----- Source excerpt
Measurement of Gas-liquid Two-phase flow using Ring-shaped Conductance Sensor


Yanyan Shi, Chao Tan and Feng Dong

Tianjin Key Laboratory of Process Measurement and Control, School of Electrical Engineering and Automation
Tianjin University. Tianjin 300072, China
E-mail: fdlon~ -Iju iedu enI


Keywords: gas-liquid two-phase flow, conductance sensor, ring-shaped electrode, liquid fraction, velocity, calibration



Abstract

A ring-shaped conductance sensor for measuring liquid fraction and velocity in gas-liquid horizontal flow is presented in this
paper. Measurement system consists of six electrodes flushed on the internal wall of the cylindrical working section. The
conductance sensor is calibrated with reference to stratified, annular and bubble phase distributions and the values are
compared with available theoretical results. Experiments are carried out on multiphase flow loop and analysis is conducted to
investigate the characteristics of gas-liquid two-phase flow.
----------
----- Information shown
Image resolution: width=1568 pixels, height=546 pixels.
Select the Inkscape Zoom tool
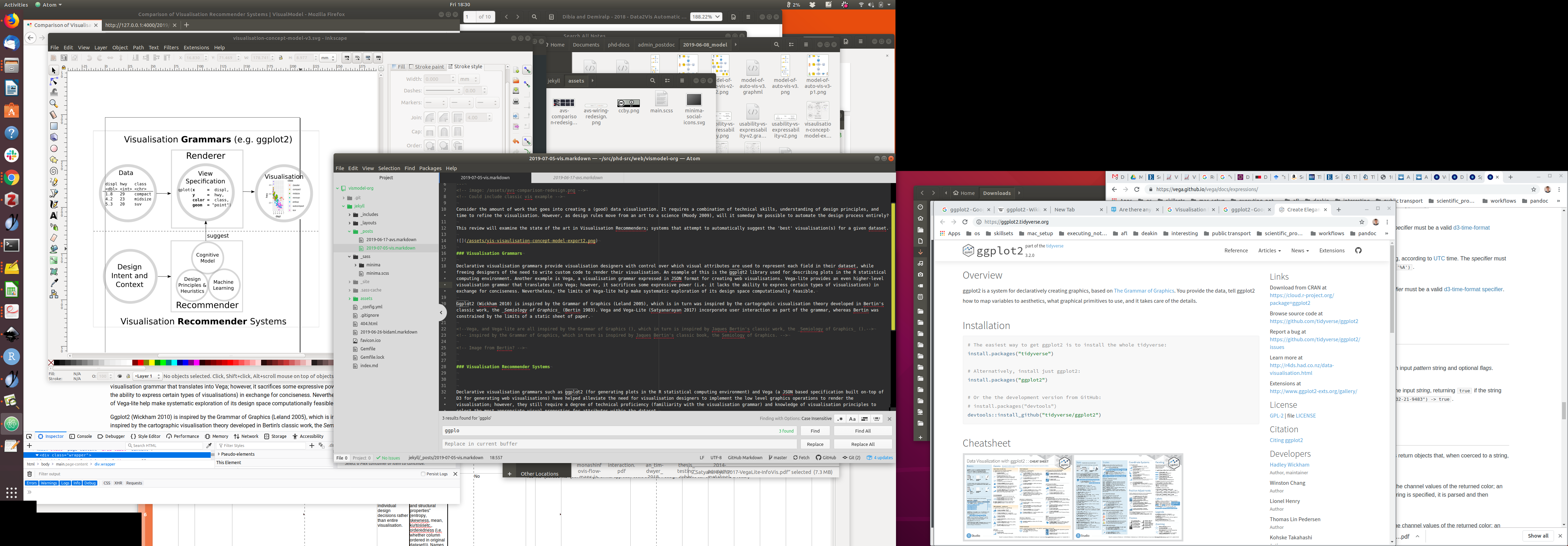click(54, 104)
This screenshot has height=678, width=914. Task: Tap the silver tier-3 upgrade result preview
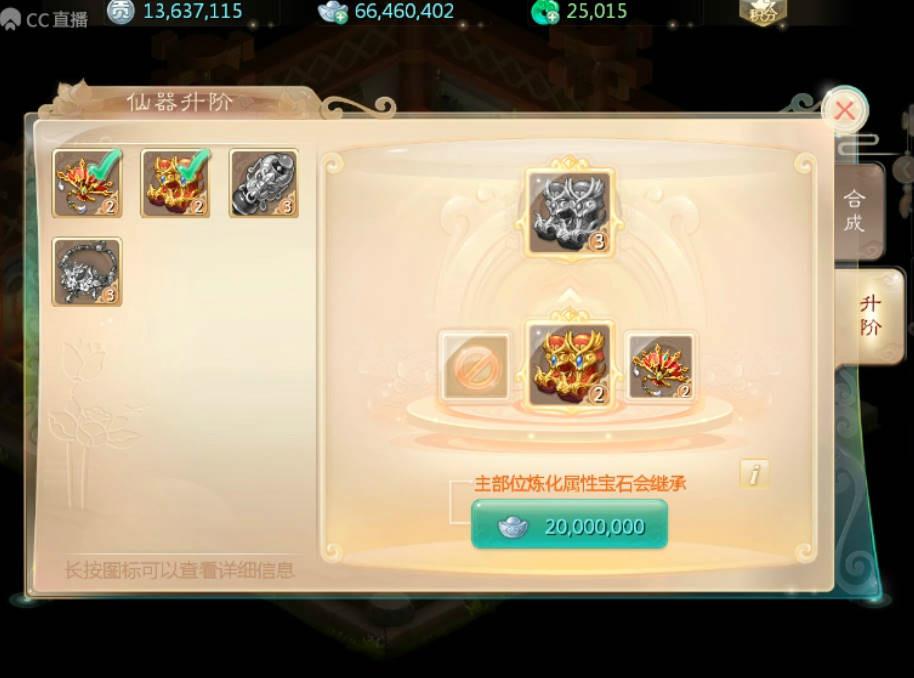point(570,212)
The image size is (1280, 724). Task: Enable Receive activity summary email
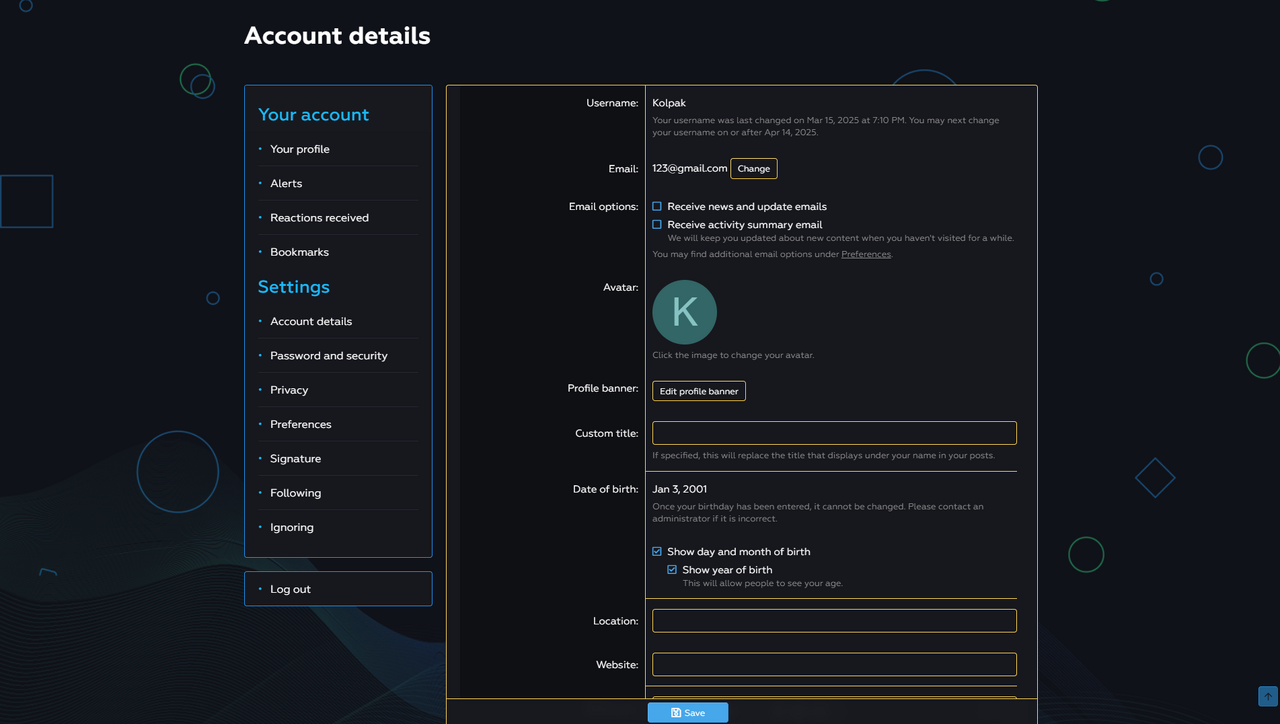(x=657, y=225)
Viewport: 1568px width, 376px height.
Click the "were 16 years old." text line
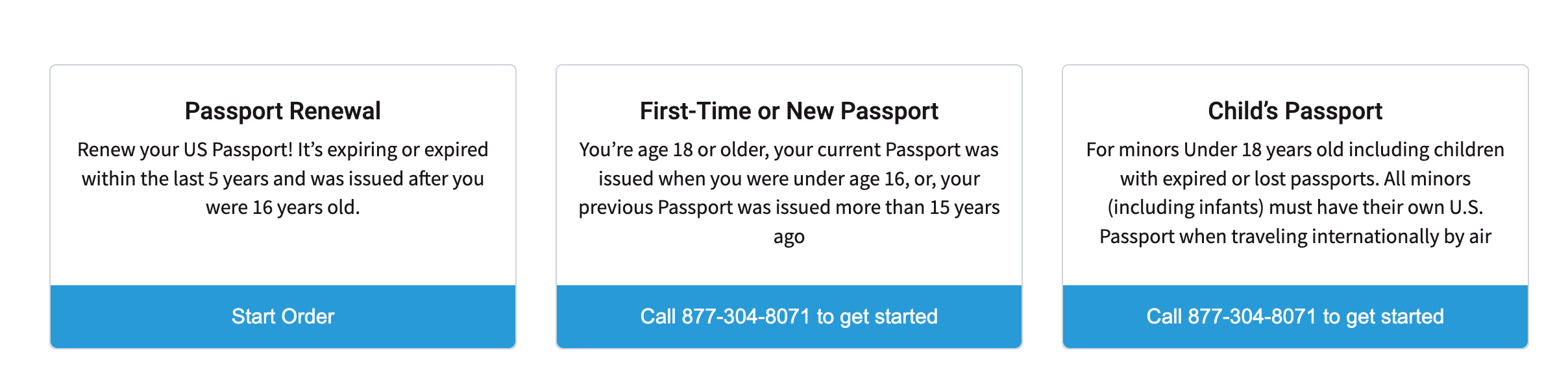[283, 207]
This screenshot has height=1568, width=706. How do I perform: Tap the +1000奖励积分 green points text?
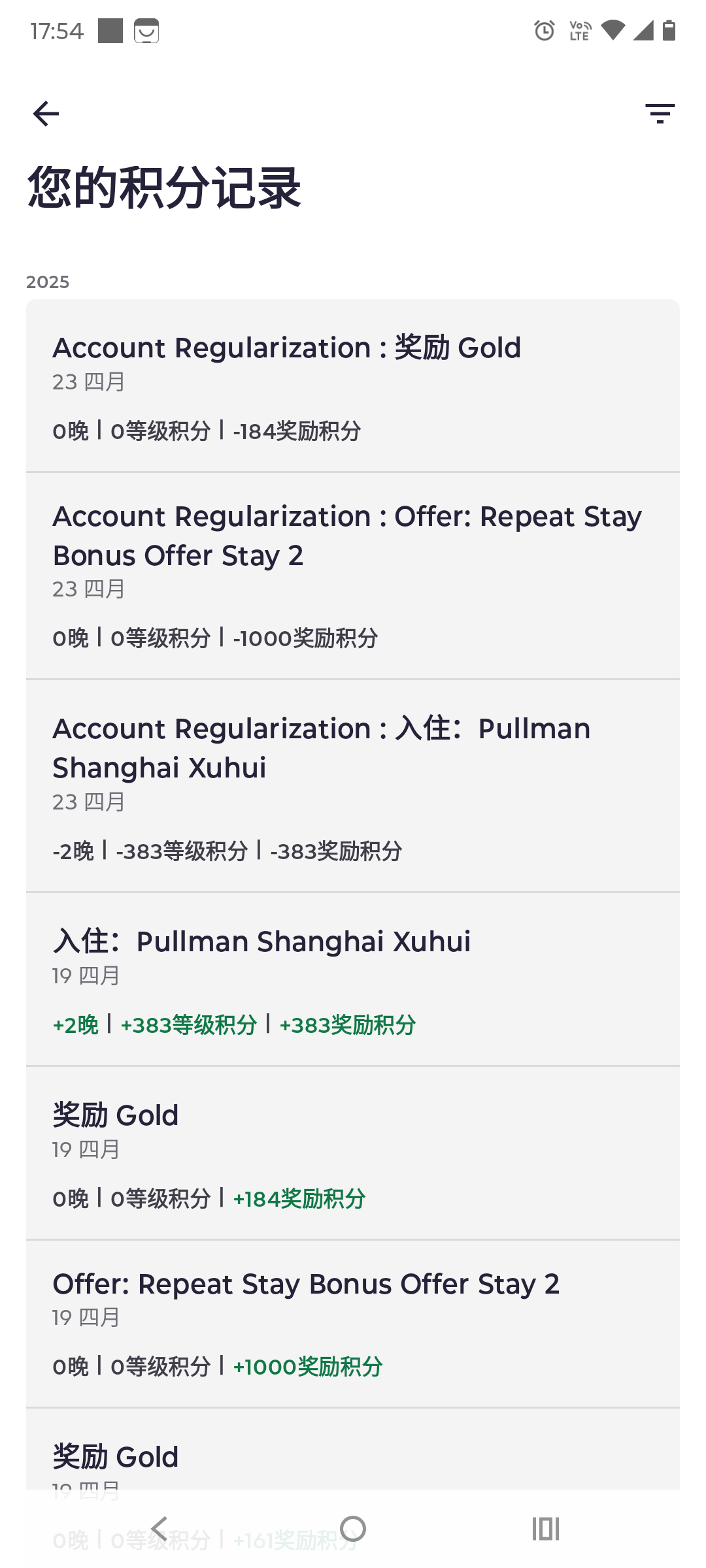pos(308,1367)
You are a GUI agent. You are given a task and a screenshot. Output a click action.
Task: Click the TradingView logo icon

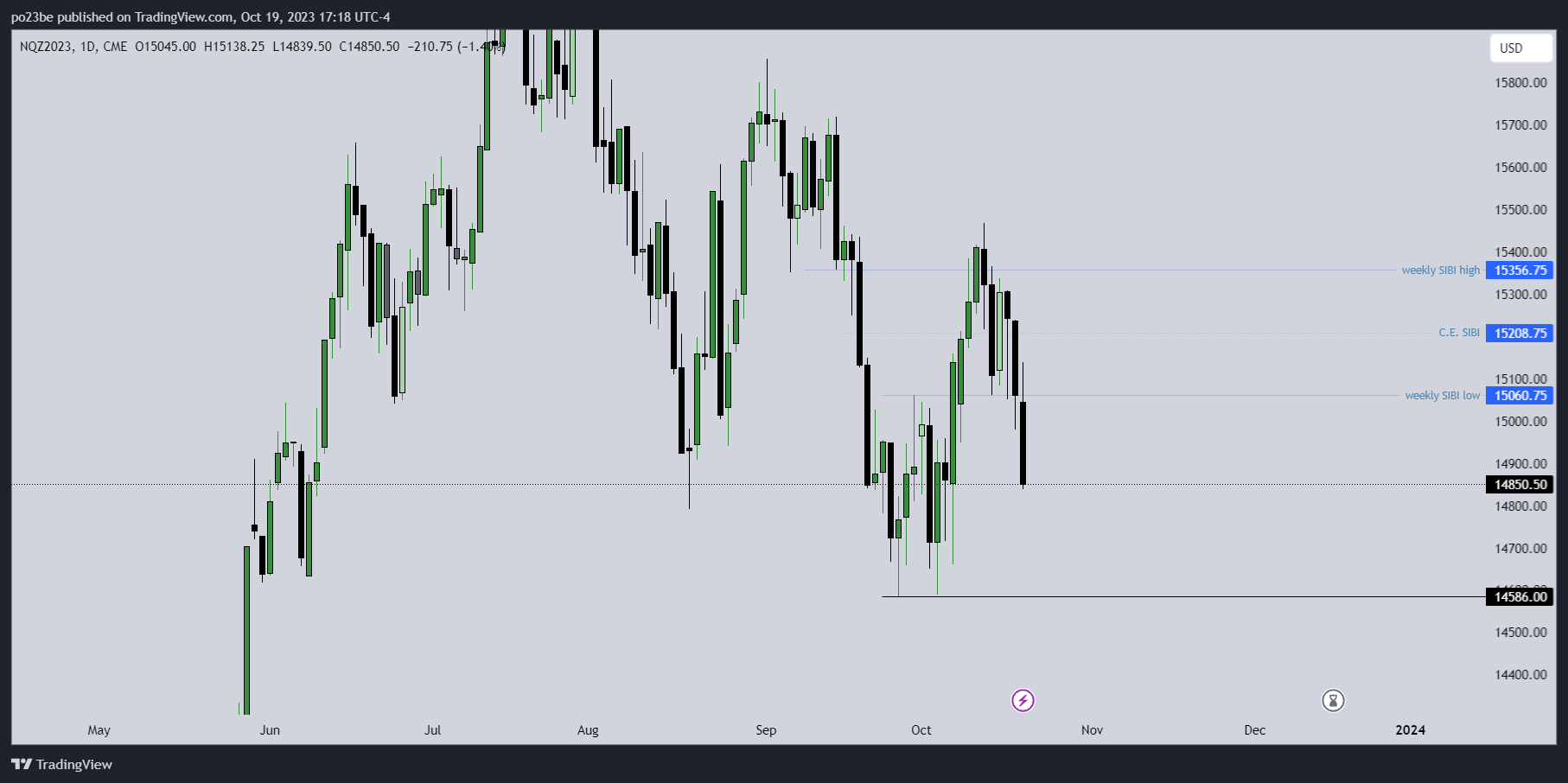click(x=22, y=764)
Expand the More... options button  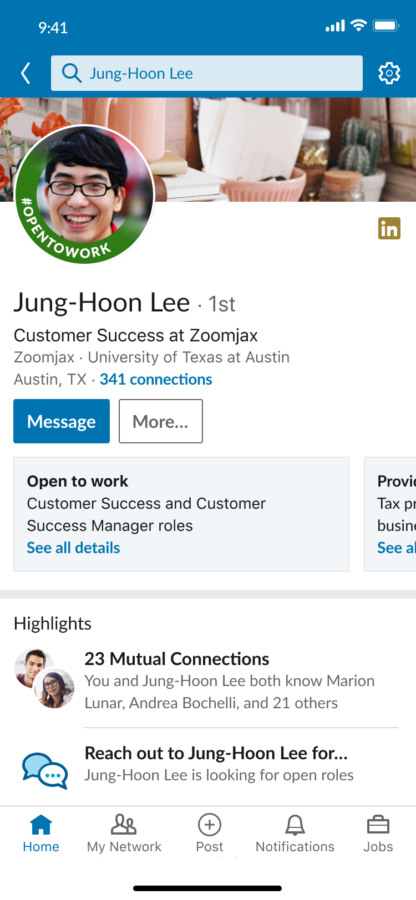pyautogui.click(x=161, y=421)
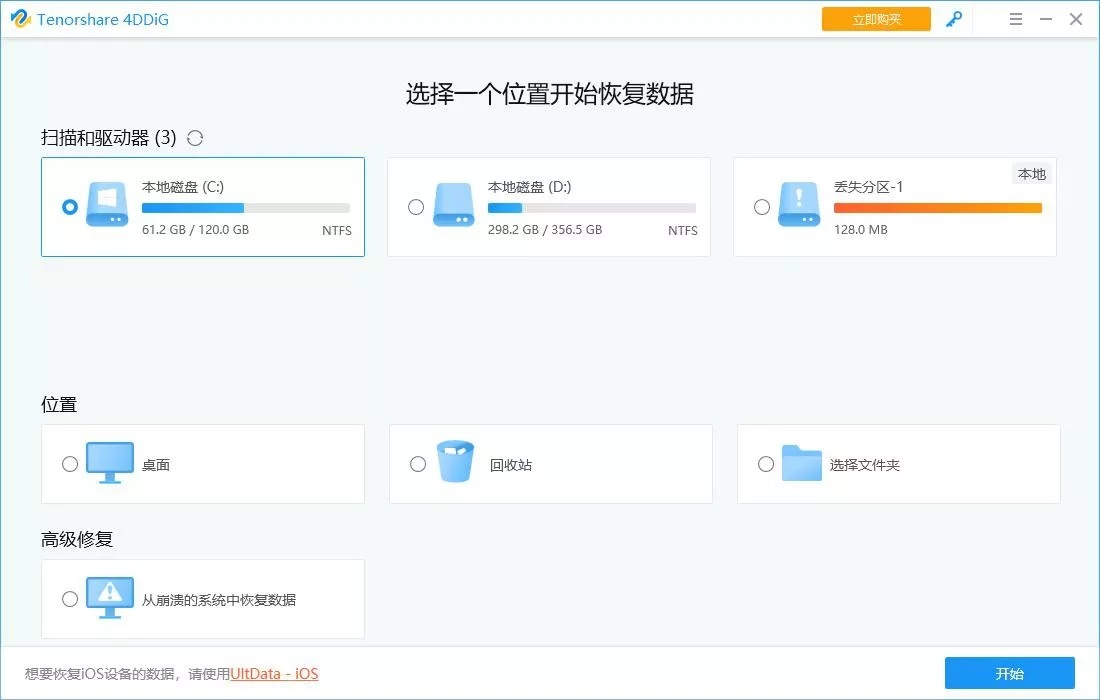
----------
§ **Work to complete**
Transcribe the passage of the conductance sensor text above that begins with the words containing "Keywords: gas-liquid two-phase" and ends with "gas-liquid two-phase flow.".

§ **Result**
Keywords: gas-liquid two-phase flow, conductance sensor, ring-shaped electrode, liquid fraction, velocity, calibration



Abstract

A ring-shaped conductance sensor for measuring liquid fraction and velocity in gas-liquid horizontal flow is presented in this
paper. Measurement system consists of six electrodes flushed on the internal wall of the cylindrical working section. The
conductance sensor is calibrated with reference to stratified, annular and bubble phase distributions and the values are
compared with available theoretical results. Experiments are carried out on multiphase flow loop and analysis is conducted to
investigate the characteristics of gas-liquid two-phase flow.